New retirees sometimes worry that they are spending too much, too soon. Should they scale back? Are they at risk of outliving their money? This concern may be legitimate. Some households “live it up” and spend more than they anticipate as retirement starts to unfold. In 10 or 20 years, though, they may not spend nearly as much.
By The Numbers
The initial stage of retirement can be expensive. The Bureau of Labor Statistics figures show average spending of $70,570 per year for households headed by pre-retirees, Americans age 55-64. That figure drops to $52,141 for households headed by people age 65 and older. For people age 75 and older, that number drops even further to $45,820.1
Spending Pattern
Some suggest that retirement spending is best depicted by a U-shaped graph — It rises, then falls, then increases quickly due to medical expenses.
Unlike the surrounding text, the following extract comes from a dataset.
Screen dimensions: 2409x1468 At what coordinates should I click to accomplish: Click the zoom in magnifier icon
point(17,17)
But a study by the investment firm BlackRock found that retiree spending declined very slightly over time. Also, medical expenses only spiked for a small percentage of retirees in the last two years of their lives.2
What’s the best course for you? Your spending pattern will depend on your personal choices as you enter retirement. A carefully designed strategy can help you be prepared and enjoy your retirement years.
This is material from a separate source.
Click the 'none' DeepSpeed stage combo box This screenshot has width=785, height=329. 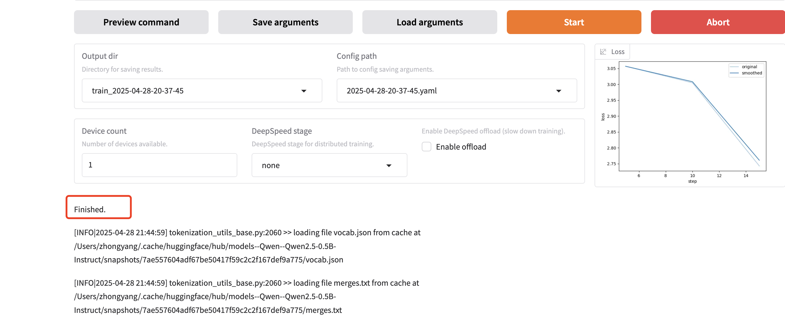tap(320, 166)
Key Findings from EBRI 2024 Retirement Confidence Survey
While expenses in retirement are higher than some retirees originally anticipated, retirees’ lifestyle in retirement is better than they expected.
Significantly up this year, over a third of retirees say their travel, entertainment, or leisure expenses are higher than they expected (Figure 11). While over half of retirees say their overall expenses in retirement are higher than they originally expected, nearly four in five say they are able to spend money how they want, within reason (Figure 12).
Despite higher-than-expected costs, significantly more retirees this year — three in 10 —believe their overall lifestyle in retirement is better than expected. Additionally, over two-thirds of retirees agree they are having the retirement lifestyle they envisioned. A quarter of retirees strongly agree with this statement (Figure 12).
Not only are retirees managing their current expenses, but 58% say they are still saving for the future. In addition, they are planning for the next generation, as nearly two-thirds of retirees are confident they will have enough money to leave an inheritance. Moreover, about seven in 10 retirees disagree that they need to spend less than they could because they would like to leave a legacy inheritance (Figure 12).
1. Bureau of Labor Statistics, 2023
2. BlackRock.com, 2023. (Based on a 2017 landmark study that looked at retirement spending.)
3. ©2024 EBRI/Greenwald Research Retirement Confidence Survey https://www.ebri.org/docs/default-source/rcs/2024-rcs/2024-rcs-release-report.pdf
The content is developed from sources believed to be providing accurate information. The information in this material is not intended as tax or legal advice. It may not be used for the purpose of avoiding any federal tax penalties. Please consult legal or tax professionals for specific information regarding your individual situation. This material was developed and produced by FMG Suite to provide information on a topic that may be of interest. FMG, LLC, is not affiliated with the named broker-dealer, state- or SEC-registered investment advisory firm. The opinions expressed and material provided are for general information, and should not be considered a solicitation for the purchase or sale of any security. Copyright FMG Suite.
The RCS is the longest-running survey of its kind, measuring worker and retiree confidence about retirement, and is conducted by the Employee Benefit Research Institute (EBRI) and Greenwald Research. The 2024 survey of 2,521 Americans was conducted online January 2 through January 31, 2024. All respondents were ages 25 or older. The survey included 1,255 workers and 1,266 retirees – this year included an oversample of 721 completed surveys among military individuals (298 workers and 423 retirees).